第3話:凍土の記憶
――王弟視点――
風は、音を奪う。
白い大地の上では、怒号も、悲鳴も、やがて吸い込まれていく。
残るのは、凍りつく息と、沈黙だけだ。
あの日もそうだった。
まだ若かった私は、王の名のもとに北へと軍を率いていた。
北方戦争――それは地図の上では小さな争いに過ぎなかった。だが、凍土に足を踏み入れた瞬間、すべては“生き残るか否か”の問題へと変わる。
吹雪は三日三晩続いた。
焚火は消え、食糧は凍り、馬は立ったまま倒れた。
兵は鎧の内側で静かに凍っていく。
三千。
数として報告書に記されたその数字を、私は忘れたことがない。
三千の命が、戦わずして凍死した。
「殿下、撤退を」
副官のアルトゥスが、白くなった睫毛を震わせながら進言した。
彼は私より五つ年上で、戦場の現実を誰よりも知る男だった。
だが、私は退かなかった。
「援軍が来る。王都は約束した」
王都の判断は“慎重”だった。
兵站を整え、天候を見極め、機を待つ――それが最善とされた。
だが凍土は待たない。
援軍は来なかった。
四日目の夜、アルトゥスは私の天幕を訪れた。
「殿下」
彼の声は、かすれていた。
「兵が持ちません。せめて若い者だけでも南へ戻すべきです」
「それでは戦線が崩れる」
「崩れても、生きていれば立て直せます」
私は黙った。
その沈黙を、彼はどう受け取ったのだろう。
翌朝、前線の崖で敵軍の斥候を発見した。
少数だった。撃退は容易いはずだった。
だが、足場は凍りつき、視界は悪く、弓弦は凍る。
混戦の中、アルトゥスが敵の槍を受けた。
雪の上に赤が広がる。
私は駆け寄った。
「……殿下」
彼は笑っていた。
氷に閉ざされた世界で、不思議なほど穏やかな顔だった。
「甘さは……兵を殺します」
その言葉を、彼は責めるように言ったのではない。
ただ、事実として。
「王都は……殿下の優しさを好むでしょう。
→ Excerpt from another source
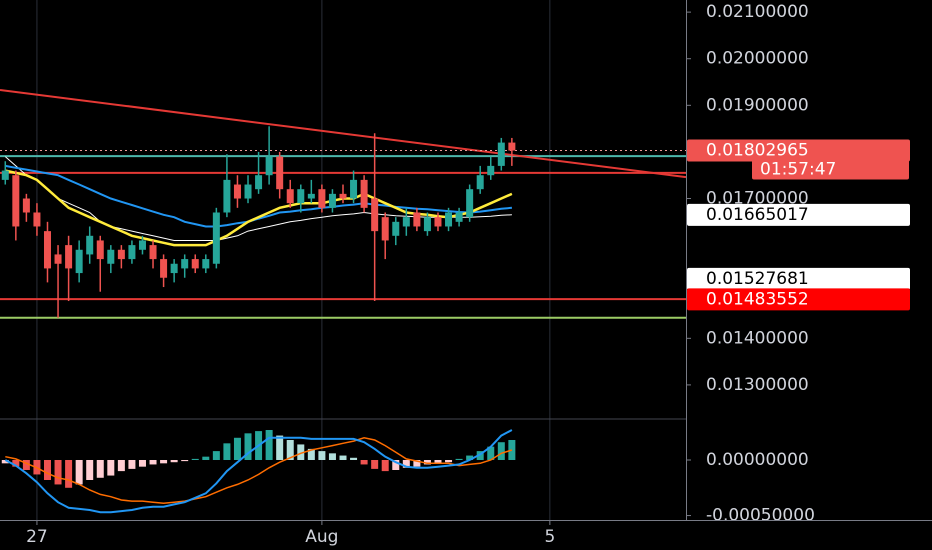 Image resolution: width=932 pixels, height=550 pixels. What do you see at coordinates (37, 537) in the screenshot?
I see `x-tick-label: 27` at bounding box center [37, 537].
ですが……」
血が凍り、言葉が途切れる。
「戦場は、好みません」
彼の手が、力なく落ちた。
その日、さらに千を失った。
帰還したとき、王都は私を“勇敢”と称えた。
北の侵攻を防いだ、と。
だが私の耳に残っていたのは、称賛ではない。
三千の沈黙と、アルトゥスの最期の言葉だった。
――甘さは兵を殺す。
王は愛される存在であれと教えられてきた。
だが、愛だけで凍土は越えられない。
恐れられる決断。
非情な選択。
時に民に嫌われようとも、国を生かす判断。
それがなければ、優しさはただの無力だ。
雪原に膝をついたあの夜、私は誓った。
二度と、迷わぬと。
王都の温もりに甘えぬと。
たとえ“冷酷”と呼ばれようとも。
現在。
評議会の灯りが揺れる中、私は静かに目を閉じた。
王子は若い。
理想を語る瞳は澄んでいる。
かつての私のように。
だからこそ、恐ろしい。
優しさに寄り添う王。
だが戦が来たとき、その優しさが何を奪うのかを、私は知っている。
三千の凍土が、今も胸に積もっている。
「……甘さは兵を殺す」
誰にも聞こえぬ声で、私は呟いた。
そして目を開ける。
王位を望むのは、権力のためではない。
もう二度と、あの凍土を繰り返さぬために。
それでも人は、私を野心家と呼ぶだろう。
構わぬ。
雪は音を奪う。
だが記憶までは奪えない。
凍土の記憶は、今も私の中で燃えている。